Description of the task =
From the line with "Open Manage Connections plug icon" to the line with "Image resolution: width=329", retype each line exactly as it stands in the records below, but skip the pictures.

*** Opening of Records for the exercise ***

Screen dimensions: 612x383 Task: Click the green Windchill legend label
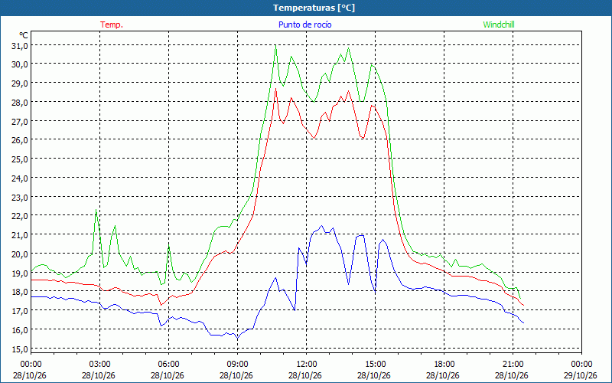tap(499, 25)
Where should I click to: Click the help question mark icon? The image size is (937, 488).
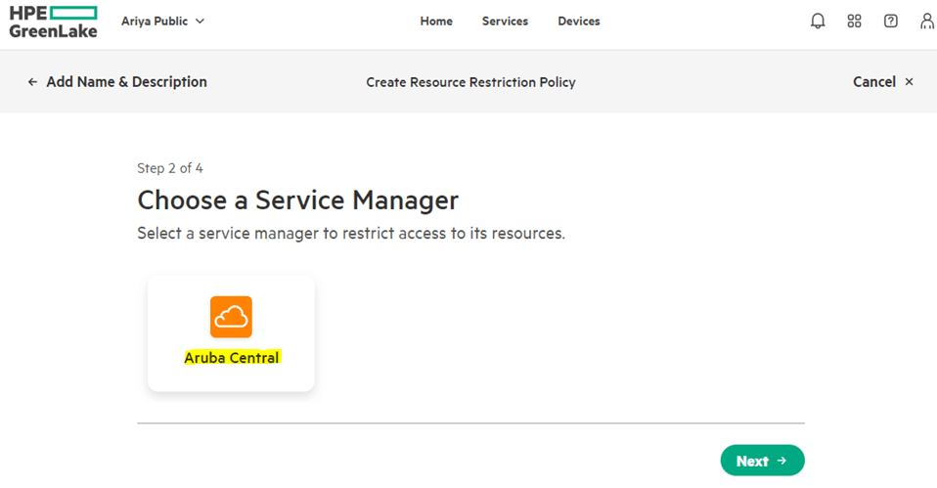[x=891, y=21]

*** Close of Records for the exercise ***
*** Opening of Records for the exercise ***

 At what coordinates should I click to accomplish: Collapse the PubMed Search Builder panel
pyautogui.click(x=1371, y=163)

*** Close of Records for the exercise ***
*** Opening of Records for the exercise ***

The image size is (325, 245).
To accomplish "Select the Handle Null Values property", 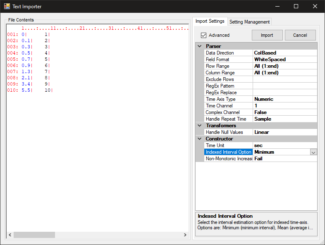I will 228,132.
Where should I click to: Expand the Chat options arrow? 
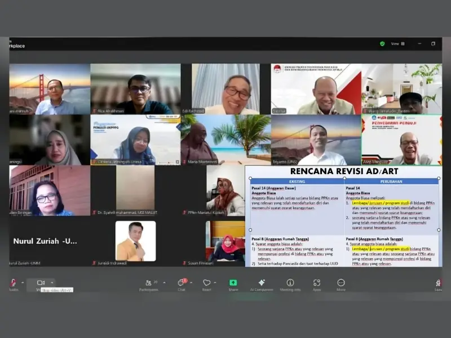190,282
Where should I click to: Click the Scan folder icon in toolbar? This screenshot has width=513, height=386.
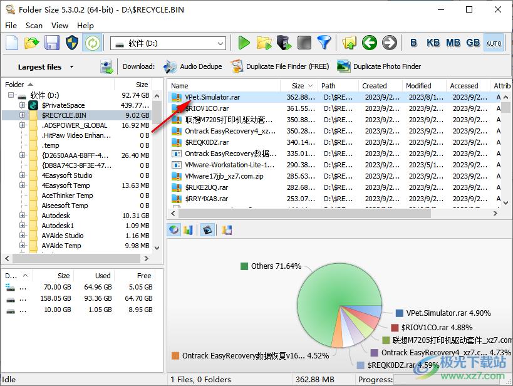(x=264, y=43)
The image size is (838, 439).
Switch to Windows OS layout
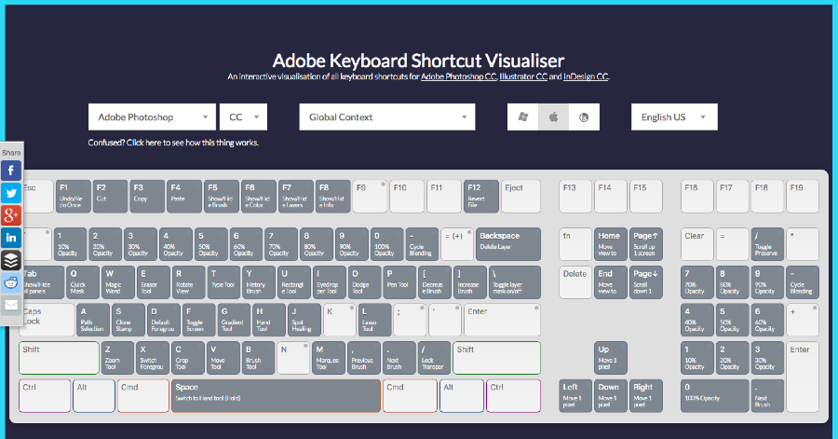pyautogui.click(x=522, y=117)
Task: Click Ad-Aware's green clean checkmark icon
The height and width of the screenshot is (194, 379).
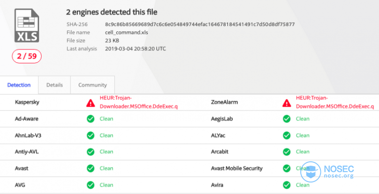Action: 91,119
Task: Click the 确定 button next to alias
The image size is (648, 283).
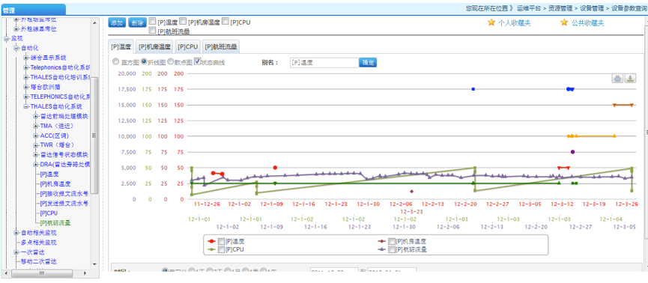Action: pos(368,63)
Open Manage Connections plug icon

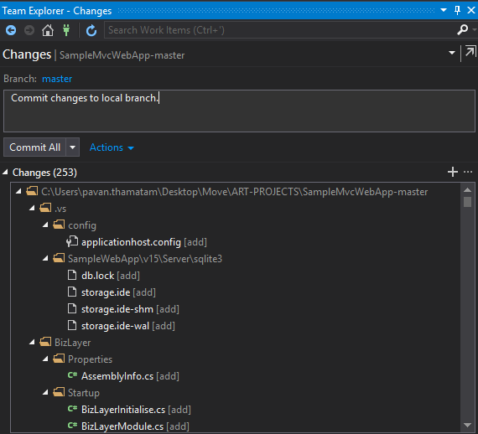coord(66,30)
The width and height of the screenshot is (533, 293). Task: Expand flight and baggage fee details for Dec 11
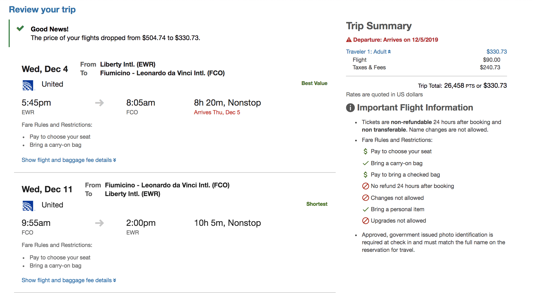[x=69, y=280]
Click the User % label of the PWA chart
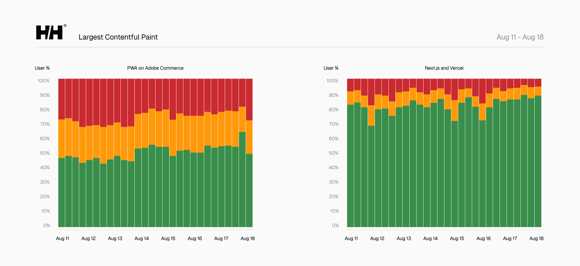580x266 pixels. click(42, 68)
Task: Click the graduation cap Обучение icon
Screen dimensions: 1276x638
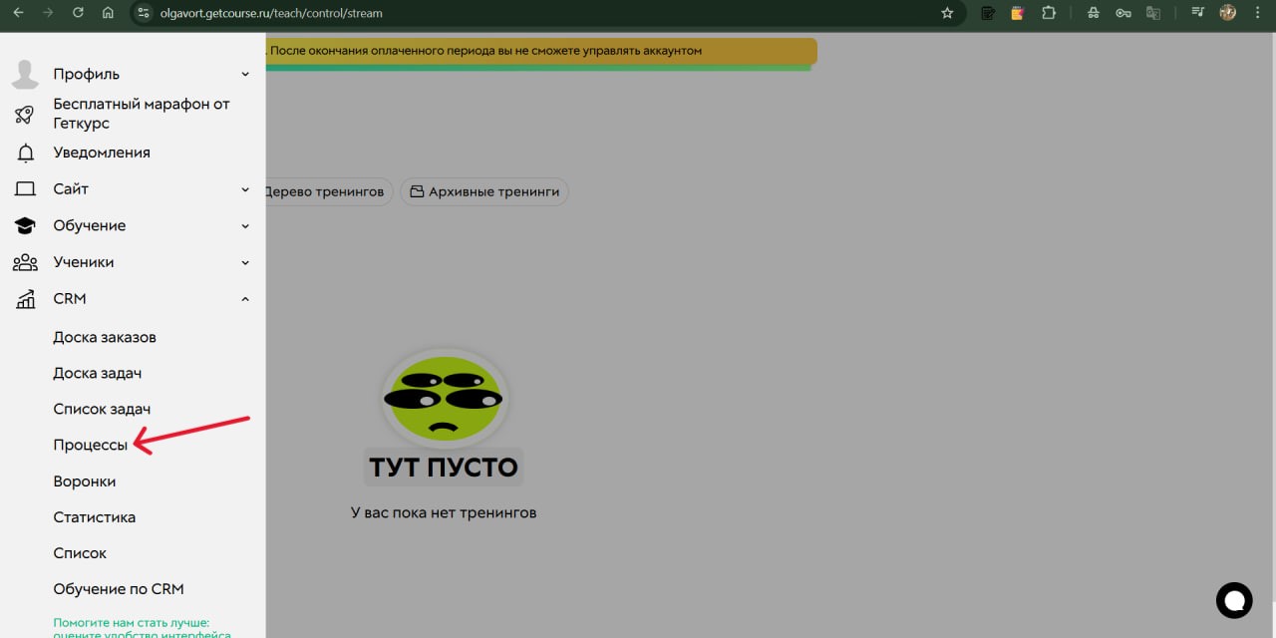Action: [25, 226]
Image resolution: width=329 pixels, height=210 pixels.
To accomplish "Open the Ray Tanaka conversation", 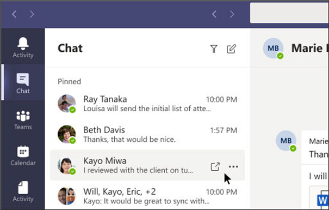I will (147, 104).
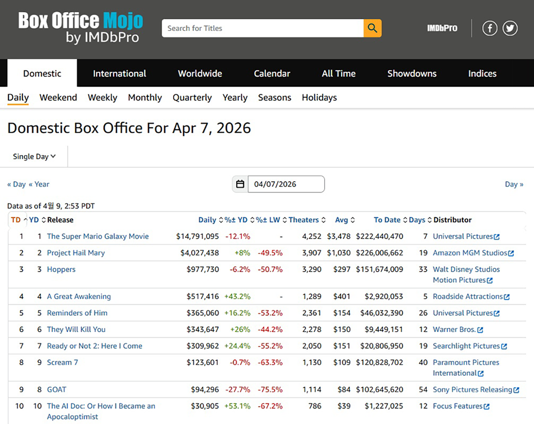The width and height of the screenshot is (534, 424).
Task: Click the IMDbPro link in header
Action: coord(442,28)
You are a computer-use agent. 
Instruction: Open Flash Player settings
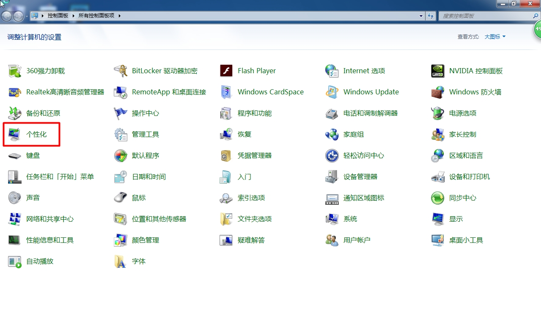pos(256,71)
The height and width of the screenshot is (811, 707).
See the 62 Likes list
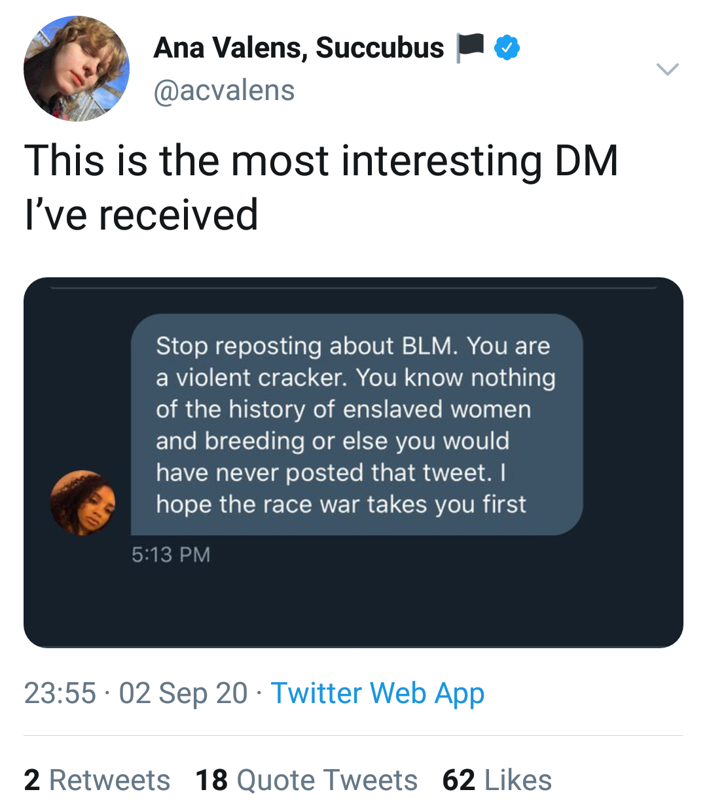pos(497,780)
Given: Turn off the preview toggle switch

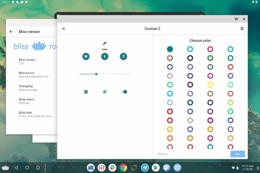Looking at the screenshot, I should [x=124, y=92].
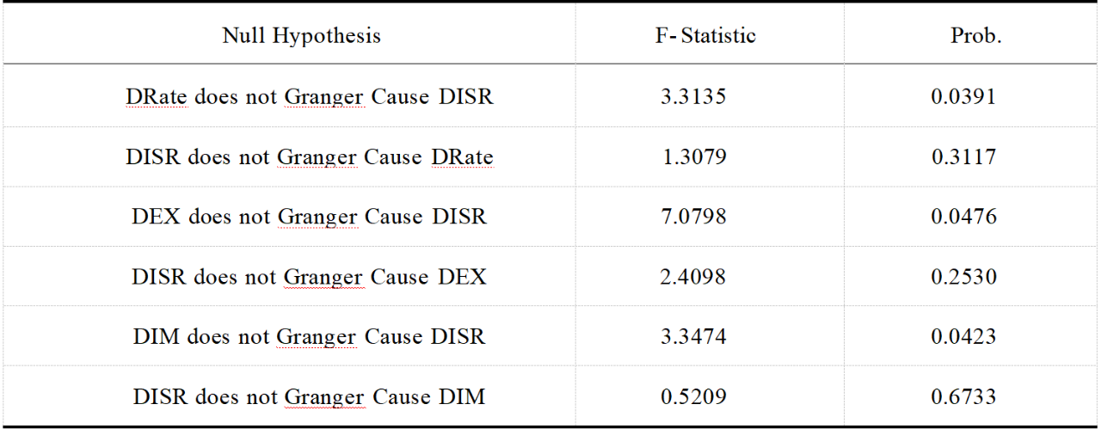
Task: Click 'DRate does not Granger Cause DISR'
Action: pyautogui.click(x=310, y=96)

*** Close of Records for the exercise ***

Solved exercise =
Open Manage Connections plug icon

coord(66,30)
The width and height of the screenshot is (533, 293). Task: Expand flight and baggage fee details for Dec 11
[x=69, y=280]
Click the User % label of the PWA chart
580x266 pixels. click(42, 68)
Task: Click the graduation cap Обучение icon
Screen dimensions: 1276x638
Action: [25, 226]
Image resolution: width=329 pixels, height=210 pixels.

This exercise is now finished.